**Задание**: В какой церкви отец Фока сказал свою проповедку, если верить отрывку ниже?

**Отрывок**:
'''

И дело не обошлось без того, что митрополит побывал у отца Фоки. К счастию, его высокопреосвященство всем остался доволен и обласкал дочь хозяина, а угощение было не нужно. При простоте и невзыскательности покойного митрополита Филарета все сошло с рук хорошо, но, однако, мук и тревог бедному отцу Фоке все-таки, как видим, было немало. Затем гости уезжают, и благочинный с сотрудниками могут вспомнить и о себе.

«По выезде свиты (продолжает дневник) мы принялись доставать бутылку мадеры и чай с пуншем».

Подкрепясь, отец Фока пустился вслед за митрополитом в Мотыжин. Приехав туда «и зашевелив всех, (он) принялся переписывать набело свою вчерашнюю проповедку, которую и удалось, за благословением архипастырским, сказать в мотыжинской церкви».

Как он мог во всей этой бестолковой суете обдумывать, сочинять и набело переписывать свою «проповедку», — это достойно удивления. Именно, разве бог помогал. Но не легче ему было прийти в себя и собраться с духом, чтобы произнести эту «проповедку» в присутствии своего маститого начальника.

'''

**Материал**:

'''

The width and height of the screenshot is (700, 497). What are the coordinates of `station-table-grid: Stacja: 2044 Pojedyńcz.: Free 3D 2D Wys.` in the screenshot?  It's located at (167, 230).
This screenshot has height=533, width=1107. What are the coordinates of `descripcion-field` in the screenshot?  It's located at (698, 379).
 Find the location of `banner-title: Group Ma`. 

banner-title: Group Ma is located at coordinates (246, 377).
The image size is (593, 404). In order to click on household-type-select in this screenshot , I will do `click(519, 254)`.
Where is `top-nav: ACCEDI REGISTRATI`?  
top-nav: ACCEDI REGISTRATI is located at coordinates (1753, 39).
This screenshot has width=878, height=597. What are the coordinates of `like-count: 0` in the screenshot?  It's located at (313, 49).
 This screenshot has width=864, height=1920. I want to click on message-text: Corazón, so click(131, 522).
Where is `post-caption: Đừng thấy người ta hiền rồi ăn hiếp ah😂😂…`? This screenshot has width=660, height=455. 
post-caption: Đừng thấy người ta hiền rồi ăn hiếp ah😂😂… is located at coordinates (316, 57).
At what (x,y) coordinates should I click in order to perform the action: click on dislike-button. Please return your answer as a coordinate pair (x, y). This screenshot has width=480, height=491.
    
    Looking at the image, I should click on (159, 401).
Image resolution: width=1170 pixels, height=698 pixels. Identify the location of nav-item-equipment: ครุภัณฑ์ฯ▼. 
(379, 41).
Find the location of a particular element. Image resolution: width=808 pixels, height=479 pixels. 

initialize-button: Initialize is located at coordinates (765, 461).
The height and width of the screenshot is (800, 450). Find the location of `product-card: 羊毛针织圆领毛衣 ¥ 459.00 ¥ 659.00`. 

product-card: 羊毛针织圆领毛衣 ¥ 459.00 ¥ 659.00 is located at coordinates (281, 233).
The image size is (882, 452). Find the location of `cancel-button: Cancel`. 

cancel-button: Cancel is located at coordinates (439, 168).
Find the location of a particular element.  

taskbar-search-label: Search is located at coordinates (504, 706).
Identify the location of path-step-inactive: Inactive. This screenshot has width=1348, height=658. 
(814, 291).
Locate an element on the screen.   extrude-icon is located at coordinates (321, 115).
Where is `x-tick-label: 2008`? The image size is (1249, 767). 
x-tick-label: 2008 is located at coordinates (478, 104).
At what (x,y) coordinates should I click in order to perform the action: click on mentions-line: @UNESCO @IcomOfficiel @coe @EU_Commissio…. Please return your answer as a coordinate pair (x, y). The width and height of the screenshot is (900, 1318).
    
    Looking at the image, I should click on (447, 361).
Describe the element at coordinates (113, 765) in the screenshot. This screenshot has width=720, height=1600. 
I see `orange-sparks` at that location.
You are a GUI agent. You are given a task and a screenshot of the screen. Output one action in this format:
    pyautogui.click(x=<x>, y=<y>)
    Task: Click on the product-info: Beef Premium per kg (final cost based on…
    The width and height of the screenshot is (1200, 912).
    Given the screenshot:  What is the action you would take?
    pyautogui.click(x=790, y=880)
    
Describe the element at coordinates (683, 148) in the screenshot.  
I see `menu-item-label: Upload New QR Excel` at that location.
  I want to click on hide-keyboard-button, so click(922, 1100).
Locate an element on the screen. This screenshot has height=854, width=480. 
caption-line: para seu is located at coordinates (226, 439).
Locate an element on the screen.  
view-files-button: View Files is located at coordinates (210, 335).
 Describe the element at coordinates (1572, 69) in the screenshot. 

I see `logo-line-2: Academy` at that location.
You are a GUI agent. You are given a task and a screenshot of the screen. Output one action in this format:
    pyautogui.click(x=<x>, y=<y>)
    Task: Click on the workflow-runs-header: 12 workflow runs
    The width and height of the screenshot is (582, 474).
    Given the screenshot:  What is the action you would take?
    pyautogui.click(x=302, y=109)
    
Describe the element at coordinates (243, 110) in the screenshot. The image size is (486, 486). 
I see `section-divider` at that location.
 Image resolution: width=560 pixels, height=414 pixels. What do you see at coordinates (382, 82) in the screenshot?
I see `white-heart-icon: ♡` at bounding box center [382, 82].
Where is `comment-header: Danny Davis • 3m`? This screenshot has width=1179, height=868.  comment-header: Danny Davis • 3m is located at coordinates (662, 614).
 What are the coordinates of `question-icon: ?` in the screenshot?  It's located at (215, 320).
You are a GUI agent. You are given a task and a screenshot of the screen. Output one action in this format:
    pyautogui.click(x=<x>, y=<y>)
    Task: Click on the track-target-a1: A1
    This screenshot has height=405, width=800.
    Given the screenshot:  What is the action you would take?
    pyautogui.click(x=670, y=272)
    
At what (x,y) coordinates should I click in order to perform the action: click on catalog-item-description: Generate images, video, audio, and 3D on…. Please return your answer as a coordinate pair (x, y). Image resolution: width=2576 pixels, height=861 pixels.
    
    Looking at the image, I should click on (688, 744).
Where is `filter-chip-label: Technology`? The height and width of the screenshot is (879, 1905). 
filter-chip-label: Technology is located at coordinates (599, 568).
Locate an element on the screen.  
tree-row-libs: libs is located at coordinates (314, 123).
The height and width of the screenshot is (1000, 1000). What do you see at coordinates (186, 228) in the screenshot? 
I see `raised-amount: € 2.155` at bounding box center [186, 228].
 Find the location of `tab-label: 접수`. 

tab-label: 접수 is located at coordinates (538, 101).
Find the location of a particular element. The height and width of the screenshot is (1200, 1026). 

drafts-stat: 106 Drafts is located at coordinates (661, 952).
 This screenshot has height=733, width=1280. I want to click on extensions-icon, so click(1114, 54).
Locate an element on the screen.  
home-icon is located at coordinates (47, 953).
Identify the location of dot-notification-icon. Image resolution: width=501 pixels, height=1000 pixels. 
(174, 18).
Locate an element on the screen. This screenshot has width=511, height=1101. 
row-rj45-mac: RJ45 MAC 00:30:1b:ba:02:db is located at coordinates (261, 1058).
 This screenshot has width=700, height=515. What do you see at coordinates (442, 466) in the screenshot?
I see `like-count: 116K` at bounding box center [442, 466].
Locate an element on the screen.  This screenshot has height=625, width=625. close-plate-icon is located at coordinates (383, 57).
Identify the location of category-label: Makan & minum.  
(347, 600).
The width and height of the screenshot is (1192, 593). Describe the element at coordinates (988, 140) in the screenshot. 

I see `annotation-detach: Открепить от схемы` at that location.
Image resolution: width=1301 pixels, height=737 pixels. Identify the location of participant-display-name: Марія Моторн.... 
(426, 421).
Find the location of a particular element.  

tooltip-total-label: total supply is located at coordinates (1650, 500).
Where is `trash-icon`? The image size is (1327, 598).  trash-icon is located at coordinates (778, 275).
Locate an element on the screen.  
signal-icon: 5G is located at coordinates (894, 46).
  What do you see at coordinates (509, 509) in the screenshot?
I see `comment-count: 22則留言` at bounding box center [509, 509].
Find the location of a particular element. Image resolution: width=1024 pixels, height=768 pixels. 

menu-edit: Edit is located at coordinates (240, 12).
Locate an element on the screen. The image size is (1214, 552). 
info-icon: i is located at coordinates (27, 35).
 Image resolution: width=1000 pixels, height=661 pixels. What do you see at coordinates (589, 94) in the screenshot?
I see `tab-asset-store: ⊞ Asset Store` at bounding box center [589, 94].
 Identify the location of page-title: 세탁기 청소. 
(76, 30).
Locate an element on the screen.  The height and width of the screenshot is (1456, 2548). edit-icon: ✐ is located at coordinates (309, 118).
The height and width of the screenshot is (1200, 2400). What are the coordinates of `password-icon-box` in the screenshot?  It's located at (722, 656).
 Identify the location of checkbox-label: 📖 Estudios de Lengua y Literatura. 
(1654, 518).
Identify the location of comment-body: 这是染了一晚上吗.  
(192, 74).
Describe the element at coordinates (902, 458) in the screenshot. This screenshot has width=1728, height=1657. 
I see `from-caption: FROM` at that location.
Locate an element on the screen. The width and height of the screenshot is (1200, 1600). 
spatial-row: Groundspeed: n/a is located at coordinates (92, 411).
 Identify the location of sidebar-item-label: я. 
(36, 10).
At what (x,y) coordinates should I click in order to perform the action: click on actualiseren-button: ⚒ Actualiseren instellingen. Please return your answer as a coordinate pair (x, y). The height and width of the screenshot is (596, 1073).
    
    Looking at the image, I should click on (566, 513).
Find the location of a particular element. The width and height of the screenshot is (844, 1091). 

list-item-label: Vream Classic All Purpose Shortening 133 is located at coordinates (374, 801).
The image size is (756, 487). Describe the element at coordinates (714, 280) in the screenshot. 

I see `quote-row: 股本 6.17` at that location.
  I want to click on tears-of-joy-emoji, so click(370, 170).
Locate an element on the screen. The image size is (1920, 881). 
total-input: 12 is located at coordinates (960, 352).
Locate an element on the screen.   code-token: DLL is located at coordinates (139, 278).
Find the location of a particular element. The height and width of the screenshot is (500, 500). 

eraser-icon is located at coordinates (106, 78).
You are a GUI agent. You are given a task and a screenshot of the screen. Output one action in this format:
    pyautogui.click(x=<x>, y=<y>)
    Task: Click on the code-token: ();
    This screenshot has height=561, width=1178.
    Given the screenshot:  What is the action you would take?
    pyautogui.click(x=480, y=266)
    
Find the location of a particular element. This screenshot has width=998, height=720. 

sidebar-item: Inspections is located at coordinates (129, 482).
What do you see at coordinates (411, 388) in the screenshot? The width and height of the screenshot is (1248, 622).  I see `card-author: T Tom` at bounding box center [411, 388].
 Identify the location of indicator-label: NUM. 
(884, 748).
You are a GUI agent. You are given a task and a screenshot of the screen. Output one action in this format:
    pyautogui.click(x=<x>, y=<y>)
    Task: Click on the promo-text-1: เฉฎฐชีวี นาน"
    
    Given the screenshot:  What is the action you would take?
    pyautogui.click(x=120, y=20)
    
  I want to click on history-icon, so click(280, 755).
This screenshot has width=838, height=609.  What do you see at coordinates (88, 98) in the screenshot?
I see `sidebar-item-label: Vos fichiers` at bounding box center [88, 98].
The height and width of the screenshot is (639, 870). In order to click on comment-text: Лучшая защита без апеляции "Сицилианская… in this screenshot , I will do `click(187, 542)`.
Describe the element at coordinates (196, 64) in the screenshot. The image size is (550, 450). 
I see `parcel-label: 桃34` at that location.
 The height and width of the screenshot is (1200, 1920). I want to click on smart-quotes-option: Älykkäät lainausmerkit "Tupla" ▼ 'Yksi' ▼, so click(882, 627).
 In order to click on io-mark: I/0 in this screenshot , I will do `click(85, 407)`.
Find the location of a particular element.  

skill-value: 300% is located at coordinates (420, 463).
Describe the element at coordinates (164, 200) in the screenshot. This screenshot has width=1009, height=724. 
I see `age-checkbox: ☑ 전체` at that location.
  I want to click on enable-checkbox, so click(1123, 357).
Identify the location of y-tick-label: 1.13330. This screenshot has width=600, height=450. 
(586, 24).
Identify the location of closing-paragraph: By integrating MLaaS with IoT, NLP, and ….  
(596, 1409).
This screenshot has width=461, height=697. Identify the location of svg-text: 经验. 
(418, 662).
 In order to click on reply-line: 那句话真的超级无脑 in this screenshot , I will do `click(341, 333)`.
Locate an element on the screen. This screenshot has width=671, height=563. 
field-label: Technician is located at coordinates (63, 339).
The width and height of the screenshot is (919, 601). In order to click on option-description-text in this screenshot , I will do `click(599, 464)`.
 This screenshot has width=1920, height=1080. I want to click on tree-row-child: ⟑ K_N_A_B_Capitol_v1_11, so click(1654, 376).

'''

**Ответ**: В мотыжинской церкви.